Suppose we have an array and an integer k, we have to find the number of unique k-diff pairs in the array. Here the k-diff pair is like (i, j), where i and j are both are present in the array and their absolute difference is k.

So, if the input is like [3,1,4,1,5], k = 2, then the output will be 2, as there are two 2-diff pairs in the array-like (1,3) and (3,5).

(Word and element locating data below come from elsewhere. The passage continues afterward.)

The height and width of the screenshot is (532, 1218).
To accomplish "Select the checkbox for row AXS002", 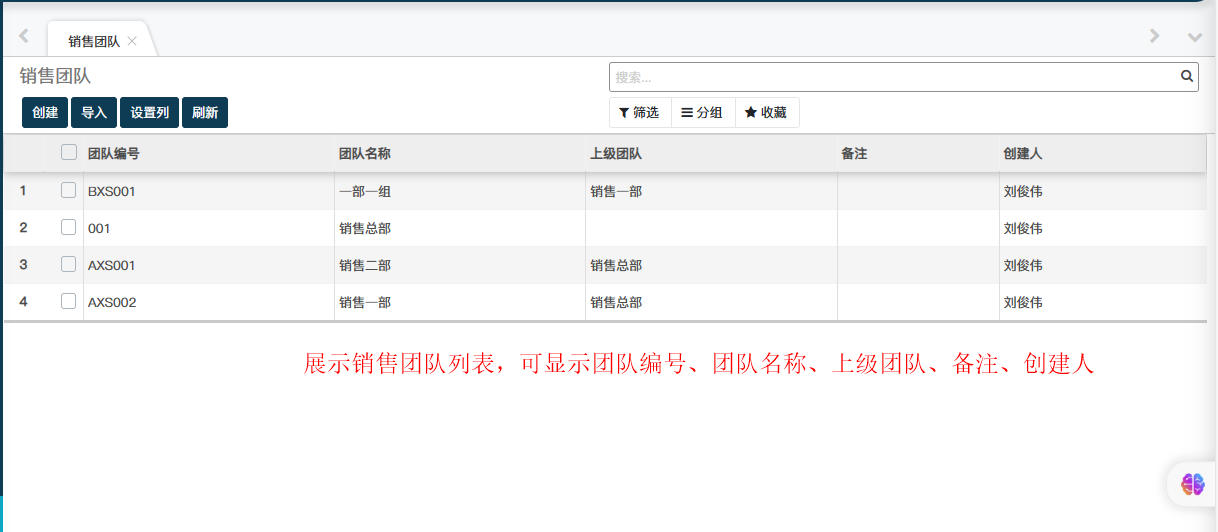I will tap(69, 302).
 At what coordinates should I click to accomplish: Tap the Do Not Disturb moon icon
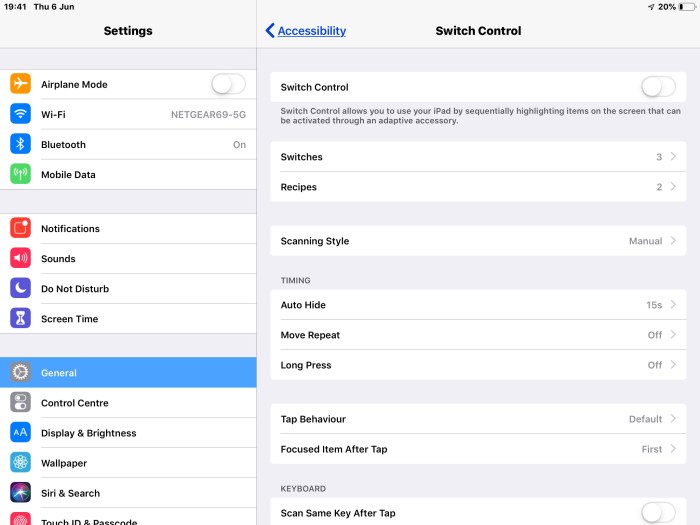pos(20,289)
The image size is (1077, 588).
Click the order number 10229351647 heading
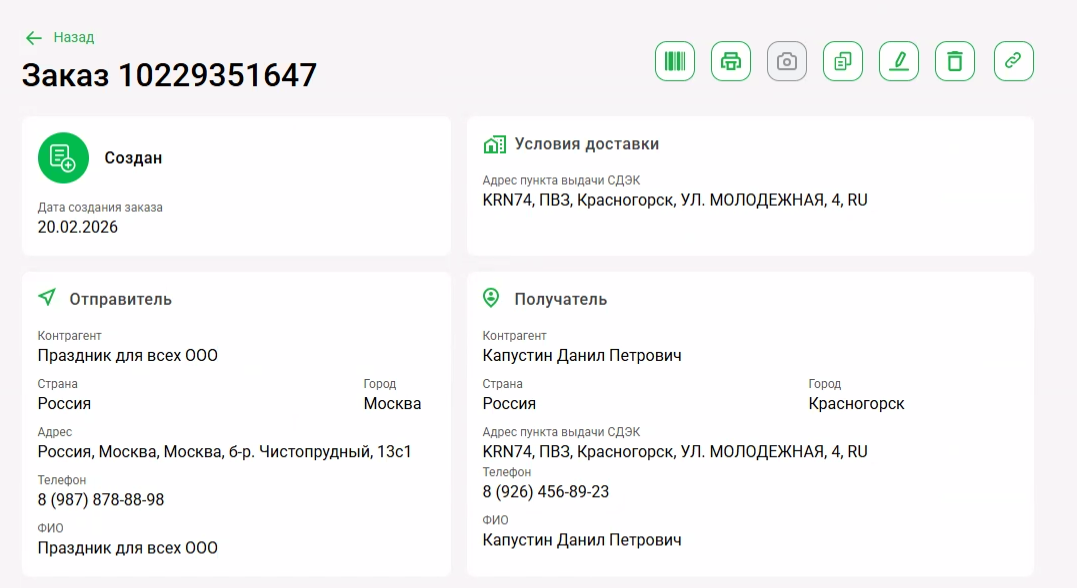point(170,75)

To solve this, we will follow these steps −

• Define maps called seen and done

• Define one set s

• if k < 0, then −

• return 0

• for initialize i := 0, when i < size of nums, update (increase i by 1), do −

• (increase seen[nums[i]] by 1)

• insert nums[i] into s

• ans := 0

• for each element it in s, do −

• if k is same as 0, then −

• if seen[it] > 1, then −

• (increase ans by 1)

• Otherwise

• increase done[it] by 1

• if (it + k) is in seen but not in done, then −

• (increase ans by 1)

• if (it - k) is in seen but not in done, then −

• (increase ans by 1)

• return ans

## Example

Let us see the following implementation to get a better understanding −

Live Demo

#include <bits/stdc++.h&g;
using namespace std;
class Solution {
public:
int findPairs(vector<int>& nums, int k) {
map<int, int> seen, done;
set<int> s;
if (k < 0)
return 0;
for (int i = 0; i < nums.size(); i++) {
seen[nums[i]]++;
s.insert(nums[i]);
}
int ans = 0;
for (auto it = s.begin(); it != s.end(); it++) {
if (k == 0) {
if (seen[*it] > 1)
ans++;
}
else {
done[*it]++;
if (seen.find(*it + k) != seen.end() && done.find(*it + k) == done.end())
ans++;
if (seen.find(*it - k) != seen.end() && done.find(*it - k) == done.end())
ans++;
}
}
return ans;
}
};
main(){
Solution ob;
vector<int> v = {3,1,4,1,5};
cout << (ob.findPairs(v, 2));
}

## Input

{3,1,4,1,5}, 2

## Output

2